| STUDY TEXT |

== Segment start ==

The accumulation of these degree days is initiated by the biofix - first sustained moth catch. For insecticides targeting larvae, OMAFRA recommends spraying at 125 DDC (base 10°C) after biofix. Apply ovicides at 50 DDC (base 10°C) after biofix. For second generation codling moth, apply larvicides at 600 to 625 DDC (base 10°C) after biofix from the first generation flight. To determine the best timing of a particular insecticide to control codling moth, see OMAFRA Publication 360, Fruit Production Recommendations.

Until recently, organophosphates (OP) were the main products used for codling moth control. In the last few years, several alternative materials (e.g. insect growth regulators (IGR) and neonicotinoids) have been registered in Canada. Be aware that some new materials do not provide subsequent control of apple maggot - often present in orchards at the same time as second generation codling moth. See OMAFRA Publication 360, Fruit Production Recommendations for more information on the options available for managing these pests.

Research shows codling moth populations in Washington, Oregon, Michigan and elsewhere have developed resistance to OP insecticides (Guthion, Imidan, Zolone). Preliminary research conducted by Agriculture and Agri-Food Canada suggests OP resistance is present in some apple orchards in Ontario. To deter the development of pesticide resistance, always rotate chemistries between generations wherever possible. Use one chemistry for first generation codling moth (e.g. insect growth regulators) and a different chemistry (e.g. neonicotinoids) for second generation. Do not rotate chemistries within a generation.

== Segment end ==

| AVAILABLE DATA |
== Segment start ==

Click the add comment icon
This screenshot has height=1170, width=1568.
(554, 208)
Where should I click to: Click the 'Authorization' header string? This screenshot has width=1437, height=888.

== Segment end ==

| TASKS AND EXERCISES |
1/ How would you translate this sentence from the codling moth text into Spanish: "Do not rotate chemistries within a generation."
2/ Can you quote the codling moth text word for word, starting with "Until recently, organophosphates" and going on through "managing these pests."?
The data play no part in what is asked here.

| ANSWER SECTION |
1/ No alterne los grupos químicos dentro de una misma generación.

2/
Until recently, organophosphates (OP) were the main products used for codling moth control. In the last few years, several alternative materials (e.g. insect growth regulators (IGR) and neonicotinoids) have been registered in Canada. Be aware that some new materials do not provide subsequent control of apple maggot - often present in orchards at the same time as second generation codling moth. See OMAFRA Publication 360, Fruit Production Recommendations for more information on the options available for managing these pests.